One by one, we began to set up numbers, country by country. This was not without its practical challenges. Moreover, once the lines were established, we quickly realized that in some countries, people aren’t accustomed to declaring their feelings to anyonelet alone a strangerwhile in others, like Jordan, the culture of voicemails doesn’t really exist. No fear.

Having figured out workaround solutions, we began to think of ways to get our platform out there and to encourage people to call. Each one of us acted as our own press unit, whether it was putting up posters, reaching out to journalists (from local papers in London and France), doing radio interviews in Argentina, bombarding people with Instagram stories… we adhered to our mentor Werner Herzog’s maxim: “guerilla tactics are best”.

Here’s how we approached things in Germany:

While the voicemails are the basis for the film, we are navigating shooting scenarios in which audio and visual hold equal weight. Each chapter will be shot by a director residing in the corresponding country, or if restrictions get in the way, will be shot remotely by a director of the same nationality.

Each week we’ve held discussions about visual references, what we’re watching, listening to, and reading, but ultimately each person is in charge of their own 7 to 10-minute chapter, and deputized to give visual life to their own phone calls.

Tell Me Leave a Message

We hope this approach will combine each of our own individualities as filmmakers: our own cultures, views, and locations will be imbued in our respective kinesthetics. Each of us will find a way to show how isolation has cast a shadow on our own countries: not as reportage, but as cinema.

...A space (after the beep) for proclamations, laments, sweet nothings, odes, stories, poems, songs, screams, sighs, or anything else...

The voicemails we’ve heard so far are a rich tapestry of experience and demonstrate how every single person has been impacted differently. We’ve had messages from people who haven’t spoken to anyone in weeks; from parents driven mad trying to homeschool their children; from medical personnel on the frontline; people unable to attend funerals of loved ones; people who have discovered positive, revelatory things out about themselves; people searching for meaning; from those who are afraid, in love, excited or at peace; the inspired, the encouraged, hopeful, exasperated, cranky, disgusted, and apathetic alike. 

We hope this opportunity gives some freedom to share what they are feeling at a time unlike any we have ever experienced. The voicemail space provides an opportunity for you to speak your mind as if sharing a secret with a total stranger, a taxi driver, a bartender in a foreign citysomeone you may never see again.

We want to show the multitude of human experiences as we go through the same situation, and that many parallel realities that simultaneously exist side-by-side in each country, each city, each home, each room.

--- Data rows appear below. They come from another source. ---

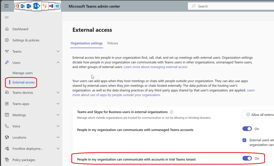Click the SharePoint icon in the header
Image resolution: width=274 pixels, height=166 pixels.
point(37,6)
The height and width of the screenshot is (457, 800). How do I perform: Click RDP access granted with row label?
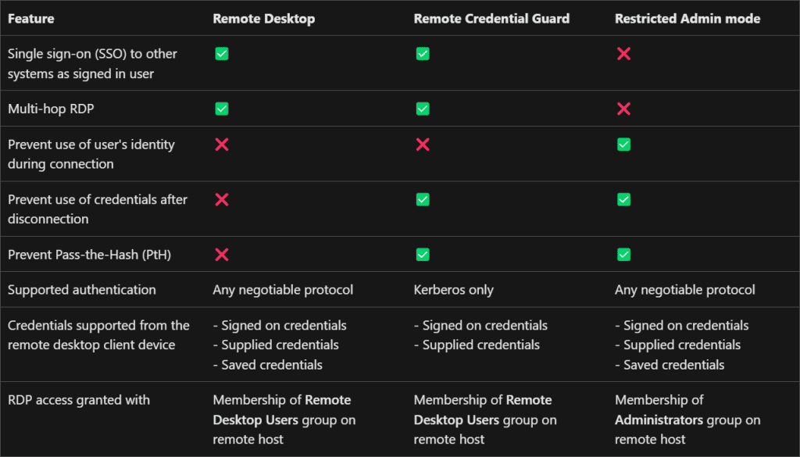click(x=79, y=400)
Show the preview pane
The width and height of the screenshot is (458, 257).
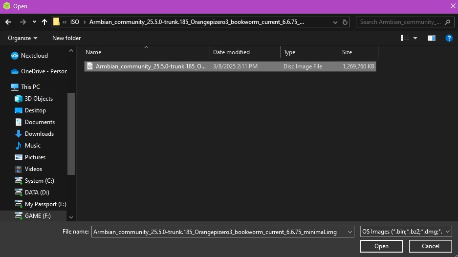pos(432,38)
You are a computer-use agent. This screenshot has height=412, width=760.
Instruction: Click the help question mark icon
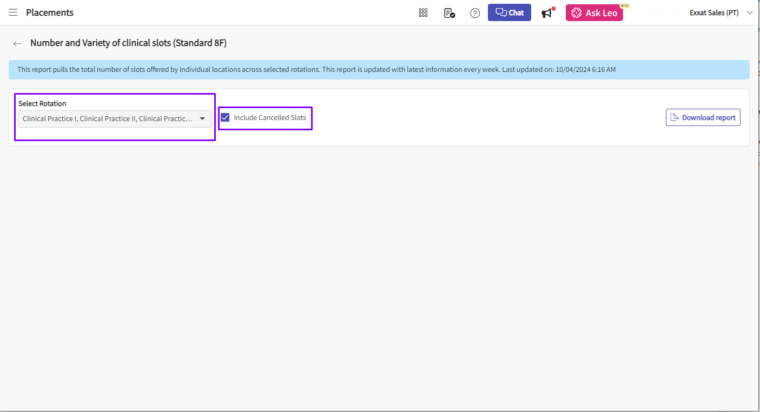(x=475, y=13)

The more we’ve listened to these messages, the more we’ve become enamored by their peculiar power, and the narrative space after the tone.

Though we may have lost sight of ourselves and those beside us in the darkness of COVID-19, we believe the cinema remains an indisputably social institution. Over the course of the film, we may share laughs with strangers, or feel moments of tension amongst us. The philosopher Ian Jarvie suggests cinemas "create an invisible community grouping: those who have experience and share exposure to the same content." He goes on to say we live in “a society of audiences. We are all members of audiences many times a day to different media, at different places, in different contexts. We are radio and newspaper audiences in the morning. Hoardings audiences while we travel to work. Radio, television, gramophone, film, theatre, and book audiences in the evening. [...] Most communications of any kind, even face to face, involve transmitter and receiver: source, medium, and audience.”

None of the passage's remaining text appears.